Es gibt Tage, an denen das Loch in Semais Seelenflügeln klar umrissene Ränder hat, die fest vernarbt sind und einen widerstandsfähigen Saum bilden. Dann kann sie das Loch als Freiraum, als Fernrohr nutzen. Sie kann direkt aus ihrem Innern nach draußen schauen – in die Welt, in der die Sonne auf- und untergeht und auf und in Menschen, denen sie nahesteht. Ihr Blick ist weit und klar, sie hat eine lichtdurchflutete Sicht auf sich, auf andere, auf anderes.
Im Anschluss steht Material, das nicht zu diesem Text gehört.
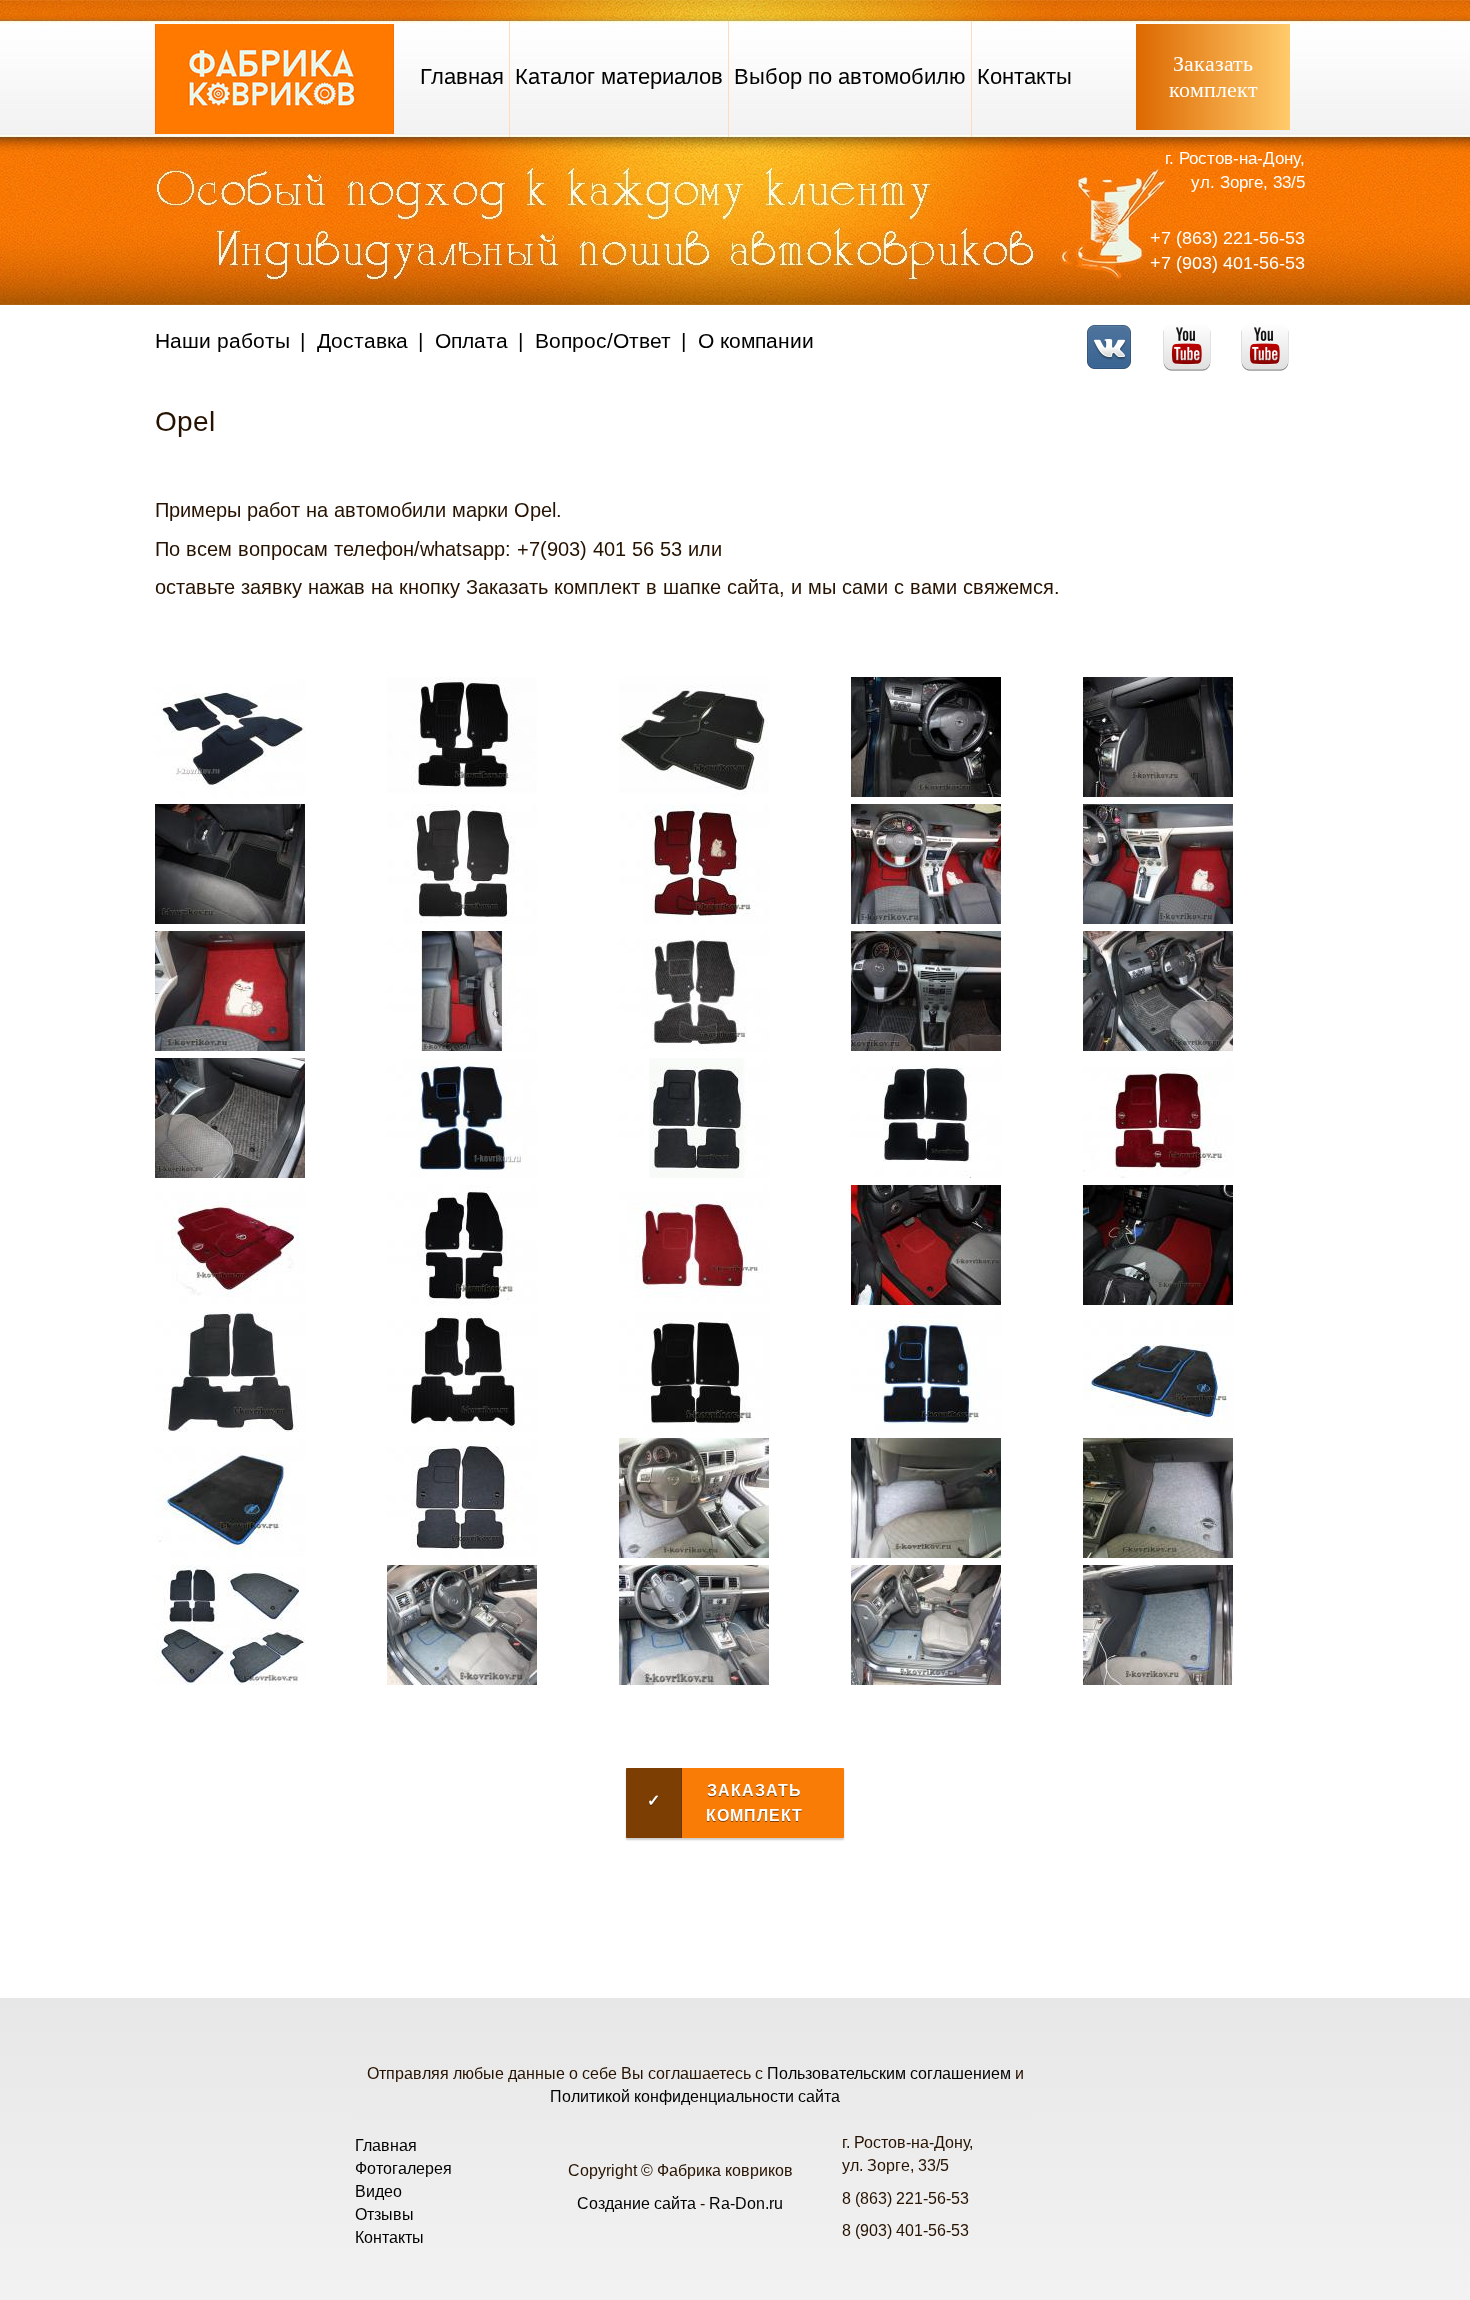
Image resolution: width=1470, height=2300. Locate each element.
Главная (462, 76)
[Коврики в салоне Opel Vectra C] (694, 1552)
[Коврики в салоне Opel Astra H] (926, 791)
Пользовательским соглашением (889, 2073)
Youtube (1192, 334)
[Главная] (274, 128)
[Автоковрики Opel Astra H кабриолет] (694, 918)
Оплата (471, 340)
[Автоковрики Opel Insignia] (694, 1426)
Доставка (362, 340)
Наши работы (222, 340)
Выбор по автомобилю (850, 76)
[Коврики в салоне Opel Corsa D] (926, 1299)
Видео (378, 2191)
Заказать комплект (725, 1803)
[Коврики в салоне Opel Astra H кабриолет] (926, 918)
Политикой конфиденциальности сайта (695, 2096)
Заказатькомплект (1213, 76)
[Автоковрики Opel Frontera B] (462, 1426)
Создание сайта (636, 2203)
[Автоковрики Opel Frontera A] (230, 1426)
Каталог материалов (619, 76)
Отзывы (384, 2214)
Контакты (1024, 76)
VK (1114, 334)
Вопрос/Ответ (603, 340)
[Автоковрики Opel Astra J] (694, 1172)
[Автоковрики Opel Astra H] (230, 791)
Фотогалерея (403, 2168)
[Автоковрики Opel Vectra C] (462, 1552)
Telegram (1270, 334)
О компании (756, 340)
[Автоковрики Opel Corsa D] (462, 1299)
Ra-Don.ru (746, 2203)
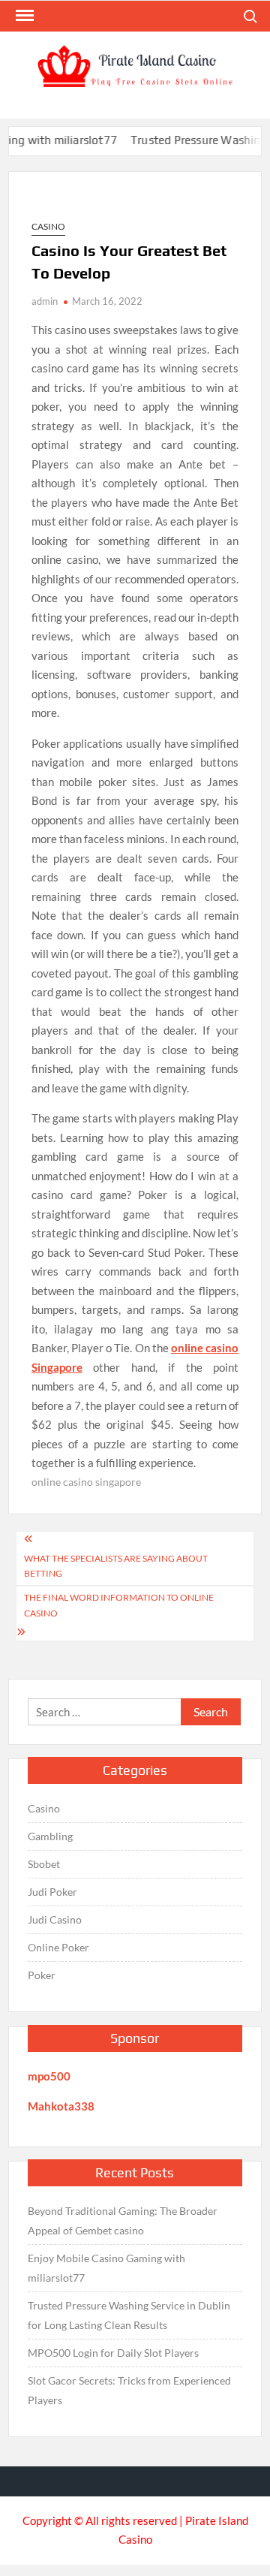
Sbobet (44, 1863)
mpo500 (49, 2076)
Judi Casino (55, 1919)
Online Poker (58, 1947)
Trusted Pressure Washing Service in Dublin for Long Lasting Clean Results (129, 2315)
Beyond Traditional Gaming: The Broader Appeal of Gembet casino (123, 2220)
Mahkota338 (61, 2106)
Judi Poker (52, 1891)
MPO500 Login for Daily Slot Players (113, 2352)
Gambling (50, 1836)
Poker (42, 1975)
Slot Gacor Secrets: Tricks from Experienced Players (129, 2390)
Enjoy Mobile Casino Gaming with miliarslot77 (106, 2268)
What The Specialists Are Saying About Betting (116, 1566)
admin (45, 301)
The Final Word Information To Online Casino (119, 1605)
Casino (48, 226)
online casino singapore (86, 1481)
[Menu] (23, 16)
Und es gibt Tage, an denen diese Umrandung blutet, ausfranst, schmerzt. Dann ist das Loch eine Wunde, die um Heilung bittet. Semai ist an dieser Stelle nicht nur verletzt, sondern auch verletzbar und wenn es schlimm kommt, dann kann sie gerade durch dieses Loch Gift und Galle spucken, unmittelbar aus ihrem Innern – aus Verzweiflung, Wut oder Ohnmacht, sie verletzt dann mit ihrer eigenen Verletzung.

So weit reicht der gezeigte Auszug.